• What to do
Copy the lines below exactly as they appear.

• Dataset excerpts
- - - - -

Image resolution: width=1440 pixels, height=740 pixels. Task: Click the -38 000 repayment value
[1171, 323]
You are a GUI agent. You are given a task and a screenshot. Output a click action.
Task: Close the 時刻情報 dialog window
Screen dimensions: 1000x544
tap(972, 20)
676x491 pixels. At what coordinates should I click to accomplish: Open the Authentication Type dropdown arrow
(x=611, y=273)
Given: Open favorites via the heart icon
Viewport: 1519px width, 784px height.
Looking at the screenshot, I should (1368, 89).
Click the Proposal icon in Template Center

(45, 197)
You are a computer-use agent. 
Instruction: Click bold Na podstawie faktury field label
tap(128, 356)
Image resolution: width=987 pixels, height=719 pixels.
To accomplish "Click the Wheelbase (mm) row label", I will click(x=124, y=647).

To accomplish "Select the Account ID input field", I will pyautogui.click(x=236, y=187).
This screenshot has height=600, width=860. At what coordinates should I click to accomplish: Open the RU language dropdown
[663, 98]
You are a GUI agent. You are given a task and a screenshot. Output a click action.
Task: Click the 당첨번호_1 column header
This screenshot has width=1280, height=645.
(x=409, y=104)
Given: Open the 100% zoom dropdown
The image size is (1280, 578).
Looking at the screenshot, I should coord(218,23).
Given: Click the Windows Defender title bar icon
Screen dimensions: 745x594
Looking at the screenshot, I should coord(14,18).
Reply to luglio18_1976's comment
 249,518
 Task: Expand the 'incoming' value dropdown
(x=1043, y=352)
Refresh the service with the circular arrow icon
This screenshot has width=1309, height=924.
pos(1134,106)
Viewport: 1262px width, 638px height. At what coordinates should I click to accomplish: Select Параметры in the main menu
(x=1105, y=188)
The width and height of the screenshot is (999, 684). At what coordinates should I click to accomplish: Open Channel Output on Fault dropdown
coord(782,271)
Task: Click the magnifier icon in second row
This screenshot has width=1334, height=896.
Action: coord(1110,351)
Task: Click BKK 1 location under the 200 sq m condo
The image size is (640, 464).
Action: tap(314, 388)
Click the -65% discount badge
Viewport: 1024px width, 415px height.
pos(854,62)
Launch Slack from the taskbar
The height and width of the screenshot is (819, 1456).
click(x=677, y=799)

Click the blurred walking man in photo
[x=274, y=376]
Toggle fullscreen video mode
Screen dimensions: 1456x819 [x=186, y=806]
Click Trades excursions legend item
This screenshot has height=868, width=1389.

- - - - -

• Solution for this exercise
Image resolution: width=1440 pixels, height=740 pixels. Task: Click the -38 000 repayment value
[1171, 323]
You are a GUI agent. You are given a task and a screenshot. Output a click action.
Task: Close the 時刻情報 dialog window
Screen dimensions: 1000x544
tap(972, 20)
676x491 pixels. At what coordinates should I click to accomplish: Open the Authentication Type dropdown arrow
(x=611, y=273)
Given: Open favorites via the heart icon
Viewport: 1519px width, 784px height.
Looking at the screenshot, I should (1368, 89).
Click the Proposal icon in Template Center

(45, 197)
You are a computer-use agent. 
Instruction: Click bold Na podstawie faktury field label
tap(128, 356)
Image resolution: width=987 pixels, height=719 pixels.
To accomplish "Click the Wheelbase (mm) row label", I will click(x=124, y=647).

To accomplish "Select the Account ID input field", I will pyautogui.click(x=236, y=187).
This screenshot has height=600, width=860. At what coordinates should I click to accomplish: Open the RU language dropdown
[663, 98]
You are a GUI agent. You are given a task and a screenshot. Output a click action.
Task: Click the 당첨번호_1 column header
This screenshot has width=1280, height=645.
(x=409, y=104)
Given: Open the 100% zoom dropdown
The image size is (1280, 578).
Looking at the screenshot, I should coord(218,23).
Given: Click the Windows Defender title bar icon
Screen dimensions: 745x594
Looking at the screenshot, I should coord(14,18).
Reply to luglio18_1976's comment
 249,518
 Task: Expand the 'incoming' value dropdown
(x=1043, y=352)
Refresh the service with the circular arrow icon
This screenshot has width=1309, height=924.
pos(1134,106)
Viewport: 1262px width, 638px height. At what coordinates should I click to accomplish: Select Параметры in the main menu
(x=1105, y=188)
The width and height of the screenshot is (999, 684). At what coordinates should I click to accomplish: Open Channel Output on Fault dropdown
coord(782,271)
Task: Click the magnifier icon in second row
This screenshot has width=1334, height=896.
Action: coord(1110,351)
Task: Click BKK 1 location under the 200 sq m condo
The image size is (640, 464).
Action: tap(314, 388)
Click the -65% discount badge
Viewport: 1024px width, 415px height.
pos(854,62)
Launch Slack from the taskbar
The height and width of the screenshot is (819, 1456).
click(x=677, y=799)

Click the blurred walking man in photo
[x=274, y=376]
Toggle fullscreen video mode
Screen dimensions: 1456x819 [x=186, y=806]
Click Trades excursions legend item
This screenshot has height=868, width=1389.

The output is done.